- Assignment A
Retype the passage of the Catholic opinion poll report that opens with the words containing "(Week of 3/9/2013)" and closes with "48% oppose this.", keeping every word and mark unchanged.
- Assignment B
Write the next part of the Catholic opinion poll report, picking up after its final sentence.

- Selected excerpt
+++

(Week of 3/9/2013) Catholics have become much more liberal than their Church when it comes to personal behavior – especially on questions about sexual behavior. Even when it comes to same-sex marriage, which has affected U.S. politics for years and is something on which the Catholic Church takes a clear position against, many Catholics deviate from Church teaching. In the latest Economist/YouGov Poll, 42% of Catholics believe the Catholic Church should sanction gay marriage.
48% oppose this.
As is true nationally, there are gender differences when it comes to support for gay marriage: 56% of men oppose the Church permitting same-sex marriages; about half of women are in favor.
Women tend to be more religious than men. And while increased religiosity usually means increased opposition to gay marriage, gender seems to mute its impact on this issue.
Even more Catholics deviate from Church leadership on other questions. 61% believe abortion should be permitted in some cases. 64% say the Church should accept divorce for Catholics. And 63% favor the use of artificial means of birth control.
While there is no gender gap when it comes to opinion about abortion, there is a difference in how Catholic men and women view birth control and divorce. Women are much more likely than men to favor the Church allowing divorce for Catholics. 53% of men say it should. Women’s support is 19 points higher: 72% of them want the Church to permit divorce.

+++

- Source data
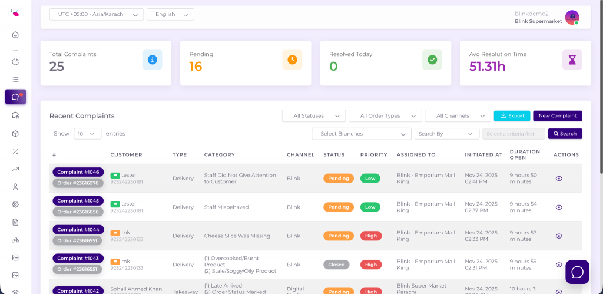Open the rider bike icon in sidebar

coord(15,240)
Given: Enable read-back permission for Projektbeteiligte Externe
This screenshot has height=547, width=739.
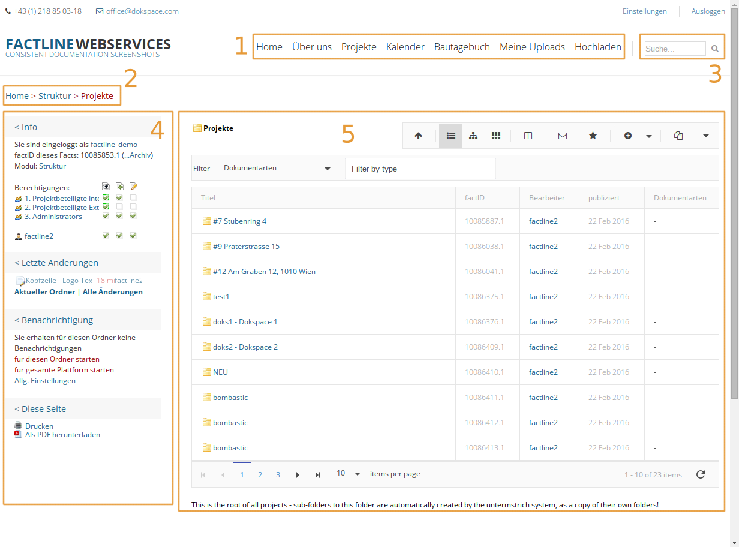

+++

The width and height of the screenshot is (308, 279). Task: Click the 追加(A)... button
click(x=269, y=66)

+++

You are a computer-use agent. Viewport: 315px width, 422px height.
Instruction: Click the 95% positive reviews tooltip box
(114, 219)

+++

- Task result A
(Week of 3/9/2013) Catholics have become much more liberal than their Church when it comes to personal behavior – especially on questions about sexual behavior. Even when it comes to same-sex marriage, which has affected U.S. politics for years and is something on which the Catholic Church takes a clear position against, many Catholics deviate from Church teaching. In the latest Economist/YouGov Poll, 42% of Catholics believe the Catholic Church should sanction gay marriage.
48% oppose this.

- Task result B
A clear majority of men, 59%, favor the Church allowing the use of artificial means of birth control. But even more women, 67%, favor the Church’s teaching on this issue.
On the current birth control debate – whether health care plans should be required to cover contraception -- Americans overall believe they should. That’s especially true of women: women think health insurance plans should be required to cover contraception by 52% to 30%, while men disagree 46% to 39%. Overall, Catholics agree that employer health care plans should cover contraception, and by a similar margin as the public overall.
Americans are closely divided on whether religiously-affiliated hospitals and colleges should be exempt from that requirement. Men say they should; women disagree. Catholics are also evenly split on this question.